Task brief
After locating the line that contains "Task: Click the Dashboard monitor icon" in the data below, set down exactly that line and each one after it through the line that contains "would I need", and nothing more.
Source material: Begin
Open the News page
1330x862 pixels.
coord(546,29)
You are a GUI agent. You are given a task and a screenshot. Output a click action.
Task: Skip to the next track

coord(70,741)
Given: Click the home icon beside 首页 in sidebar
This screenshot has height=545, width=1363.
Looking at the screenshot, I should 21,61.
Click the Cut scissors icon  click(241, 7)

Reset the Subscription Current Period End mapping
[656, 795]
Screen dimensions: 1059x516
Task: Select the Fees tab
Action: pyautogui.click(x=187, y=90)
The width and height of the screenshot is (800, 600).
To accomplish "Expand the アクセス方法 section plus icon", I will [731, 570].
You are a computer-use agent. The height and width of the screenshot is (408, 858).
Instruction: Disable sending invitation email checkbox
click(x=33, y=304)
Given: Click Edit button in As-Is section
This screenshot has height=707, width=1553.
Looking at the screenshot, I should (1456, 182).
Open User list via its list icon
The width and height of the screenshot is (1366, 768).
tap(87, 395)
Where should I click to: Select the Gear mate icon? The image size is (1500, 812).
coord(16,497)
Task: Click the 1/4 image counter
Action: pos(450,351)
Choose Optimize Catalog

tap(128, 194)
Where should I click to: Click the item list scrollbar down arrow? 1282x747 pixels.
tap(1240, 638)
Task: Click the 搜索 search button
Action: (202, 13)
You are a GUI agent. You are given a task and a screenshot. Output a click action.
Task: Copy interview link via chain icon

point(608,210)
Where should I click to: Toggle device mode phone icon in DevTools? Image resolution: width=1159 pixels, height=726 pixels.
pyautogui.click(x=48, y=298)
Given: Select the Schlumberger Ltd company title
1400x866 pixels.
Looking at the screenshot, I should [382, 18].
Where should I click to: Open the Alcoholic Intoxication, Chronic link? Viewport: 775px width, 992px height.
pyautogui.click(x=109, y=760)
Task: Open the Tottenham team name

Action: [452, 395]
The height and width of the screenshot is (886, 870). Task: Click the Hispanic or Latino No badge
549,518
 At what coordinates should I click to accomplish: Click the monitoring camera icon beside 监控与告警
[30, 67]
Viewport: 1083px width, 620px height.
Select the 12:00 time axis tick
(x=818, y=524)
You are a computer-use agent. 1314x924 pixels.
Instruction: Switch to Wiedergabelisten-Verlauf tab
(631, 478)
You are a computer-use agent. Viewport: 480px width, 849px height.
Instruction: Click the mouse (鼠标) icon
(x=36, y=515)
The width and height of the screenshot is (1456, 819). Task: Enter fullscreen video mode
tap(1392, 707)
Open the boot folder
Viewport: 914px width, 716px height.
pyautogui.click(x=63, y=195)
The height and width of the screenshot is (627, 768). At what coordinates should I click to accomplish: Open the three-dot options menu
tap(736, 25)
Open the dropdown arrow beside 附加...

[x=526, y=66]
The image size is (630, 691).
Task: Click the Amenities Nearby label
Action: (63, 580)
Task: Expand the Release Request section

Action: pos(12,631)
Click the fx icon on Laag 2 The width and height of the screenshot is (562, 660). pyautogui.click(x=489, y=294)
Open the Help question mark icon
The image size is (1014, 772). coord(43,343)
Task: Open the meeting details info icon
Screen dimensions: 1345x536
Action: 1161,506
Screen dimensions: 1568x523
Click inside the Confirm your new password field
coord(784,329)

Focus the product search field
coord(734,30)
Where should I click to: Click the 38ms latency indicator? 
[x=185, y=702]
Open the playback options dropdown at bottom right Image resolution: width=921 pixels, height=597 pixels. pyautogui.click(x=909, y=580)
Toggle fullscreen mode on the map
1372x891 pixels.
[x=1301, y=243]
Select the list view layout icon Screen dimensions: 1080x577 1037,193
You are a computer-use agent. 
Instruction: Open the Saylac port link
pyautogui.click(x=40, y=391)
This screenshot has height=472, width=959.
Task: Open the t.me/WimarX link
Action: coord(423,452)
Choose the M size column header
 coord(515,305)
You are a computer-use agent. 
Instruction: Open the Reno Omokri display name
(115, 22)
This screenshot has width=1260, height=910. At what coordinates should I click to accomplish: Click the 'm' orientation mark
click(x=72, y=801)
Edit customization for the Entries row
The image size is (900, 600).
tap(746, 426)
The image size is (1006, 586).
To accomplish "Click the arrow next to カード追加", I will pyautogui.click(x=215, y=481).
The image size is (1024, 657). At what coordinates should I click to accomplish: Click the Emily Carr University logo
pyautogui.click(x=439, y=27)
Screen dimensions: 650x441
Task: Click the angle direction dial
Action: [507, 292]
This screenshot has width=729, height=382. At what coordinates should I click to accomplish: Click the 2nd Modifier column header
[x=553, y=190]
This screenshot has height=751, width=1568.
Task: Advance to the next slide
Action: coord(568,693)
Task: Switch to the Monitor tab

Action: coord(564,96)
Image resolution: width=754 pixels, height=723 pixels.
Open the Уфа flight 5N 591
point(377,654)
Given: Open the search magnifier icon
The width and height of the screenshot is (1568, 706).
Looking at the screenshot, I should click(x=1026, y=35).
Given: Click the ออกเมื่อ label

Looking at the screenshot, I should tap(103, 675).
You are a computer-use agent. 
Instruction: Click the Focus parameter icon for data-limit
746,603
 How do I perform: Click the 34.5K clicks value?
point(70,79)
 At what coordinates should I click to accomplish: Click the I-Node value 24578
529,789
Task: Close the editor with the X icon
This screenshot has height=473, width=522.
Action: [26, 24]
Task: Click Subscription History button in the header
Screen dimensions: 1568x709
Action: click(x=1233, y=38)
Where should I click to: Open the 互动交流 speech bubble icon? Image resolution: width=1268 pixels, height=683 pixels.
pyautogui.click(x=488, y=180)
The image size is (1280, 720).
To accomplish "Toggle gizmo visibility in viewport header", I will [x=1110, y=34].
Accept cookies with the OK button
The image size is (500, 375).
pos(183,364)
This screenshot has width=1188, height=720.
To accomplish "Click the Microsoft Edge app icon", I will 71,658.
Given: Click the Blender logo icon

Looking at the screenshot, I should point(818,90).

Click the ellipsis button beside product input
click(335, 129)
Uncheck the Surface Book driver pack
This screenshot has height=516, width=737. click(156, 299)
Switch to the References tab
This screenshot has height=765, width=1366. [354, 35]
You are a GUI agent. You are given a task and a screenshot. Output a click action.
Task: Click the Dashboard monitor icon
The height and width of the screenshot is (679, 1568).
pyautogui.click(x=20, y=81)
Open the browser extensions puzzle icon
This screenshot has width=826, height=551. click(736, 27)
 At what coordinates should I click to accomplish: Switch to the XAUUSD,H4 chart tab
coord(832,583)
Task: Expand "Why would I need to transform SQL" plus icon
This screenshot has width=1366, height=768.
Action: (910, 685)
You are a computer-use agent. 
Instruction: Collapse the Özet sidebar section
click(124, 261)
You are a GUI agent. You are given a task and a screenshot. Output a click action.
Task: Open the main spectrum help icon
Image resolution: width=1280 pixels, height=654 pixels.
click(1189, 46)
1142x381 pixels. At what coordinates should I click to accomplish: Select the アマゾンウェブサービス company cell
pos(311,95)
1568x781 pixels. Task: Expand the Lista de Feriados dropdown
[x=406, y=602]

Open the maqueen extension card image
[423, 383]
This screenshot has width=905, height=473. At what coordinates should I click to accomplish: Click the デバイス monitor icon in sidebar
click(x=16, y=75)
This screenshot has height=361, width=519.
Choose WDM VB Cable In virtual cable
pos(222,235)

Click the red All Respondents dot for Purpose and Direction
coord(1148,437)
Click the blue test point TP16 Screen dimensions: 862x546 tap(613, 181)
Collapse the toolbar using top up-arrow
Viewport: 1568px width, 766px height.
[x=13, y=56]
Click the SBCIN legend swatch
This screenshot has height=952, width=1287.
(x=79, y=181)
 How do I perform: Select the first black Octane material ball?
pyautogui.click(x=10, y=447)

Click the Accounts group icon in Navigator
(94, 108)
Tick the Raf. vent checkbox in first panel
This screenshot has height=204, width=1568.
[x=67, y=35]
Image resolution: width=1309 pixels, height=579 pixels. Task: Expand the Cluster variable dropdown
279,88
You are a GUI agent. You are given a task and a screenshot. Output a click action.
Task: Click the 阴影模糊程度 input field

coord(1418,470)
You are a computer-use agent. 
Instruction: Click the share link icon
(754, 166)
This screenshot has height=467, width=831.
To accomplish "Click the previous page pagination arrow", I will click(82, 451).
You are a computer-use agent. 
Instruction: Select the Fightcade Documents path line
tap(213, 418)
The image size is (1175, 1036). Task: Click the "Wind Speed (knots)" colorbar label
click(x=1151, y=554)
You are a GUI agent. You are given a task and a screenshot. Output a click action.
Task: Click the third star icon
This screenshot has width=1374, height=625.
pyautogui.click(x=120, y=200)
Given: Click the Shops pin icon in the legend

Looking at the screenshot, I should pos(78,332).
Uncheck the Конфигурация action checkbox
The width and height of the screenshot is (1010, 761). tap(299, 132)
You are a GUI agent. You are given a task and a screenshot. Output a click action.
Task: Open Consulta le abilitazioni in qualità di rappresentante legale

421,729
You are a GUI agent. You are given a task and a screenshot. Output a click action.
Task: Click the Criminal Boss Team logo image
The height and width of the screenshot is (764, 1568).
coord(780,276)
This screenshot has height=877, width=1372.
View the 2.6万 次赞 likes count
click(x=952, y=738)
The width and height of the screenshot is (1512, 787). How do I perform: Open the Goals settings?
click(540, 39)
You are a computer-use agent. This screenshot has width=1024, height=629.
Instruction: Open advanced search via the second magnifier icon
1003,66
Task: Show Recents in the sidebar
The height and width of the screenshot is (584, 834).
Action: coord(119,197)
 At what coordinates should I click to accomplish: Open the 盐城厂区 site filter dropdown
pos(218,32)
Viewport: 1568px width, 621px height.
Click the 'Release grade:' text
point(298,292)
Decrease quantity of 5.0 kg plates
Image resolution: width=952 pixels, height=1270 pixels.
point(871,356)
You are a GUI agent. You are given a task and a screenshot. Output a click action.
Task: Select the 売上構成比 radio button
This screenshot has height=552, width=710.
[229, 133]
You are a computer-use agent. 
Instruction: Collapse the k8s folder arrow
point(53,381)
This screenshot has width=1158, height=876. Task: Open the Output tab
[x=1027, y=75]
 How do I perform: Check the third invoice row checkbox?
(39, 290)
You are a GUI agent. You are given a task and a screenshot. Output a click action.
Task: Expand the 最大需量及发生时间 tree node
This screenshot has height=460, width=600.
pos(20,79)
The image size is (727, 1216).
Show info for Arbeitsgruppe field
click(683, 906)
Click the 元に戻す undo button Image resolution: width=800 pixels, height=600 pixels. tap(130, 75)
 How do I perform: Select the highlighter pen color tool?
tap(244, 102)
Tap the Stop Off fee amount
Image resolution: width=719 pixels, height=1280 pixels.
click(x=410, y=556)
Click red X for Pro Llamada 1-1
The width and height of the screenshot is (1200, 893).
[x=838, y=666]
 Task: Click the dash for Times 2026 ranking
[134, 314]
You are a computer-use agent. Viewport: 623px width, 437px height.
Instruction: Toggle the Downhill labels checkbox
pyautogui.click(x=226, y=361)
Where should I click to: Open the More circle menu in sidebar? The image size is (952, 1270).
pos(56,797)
Source material: End
Solution for this task
Task: Click the Dashboard monitor icon
The height and width of the screenshot is (679, 1568).
pyautogui.click(x=20, y=81)
Open the browser extensions puzzle icon
This screenshot has width=826, height=551. click(736, 27)
 At what coordinates should I click to accomplish: Switch to the XAUUSD,H4 chart tab
coord(832,583)
Task: Expand "Why would I need to transform SQL" plus icon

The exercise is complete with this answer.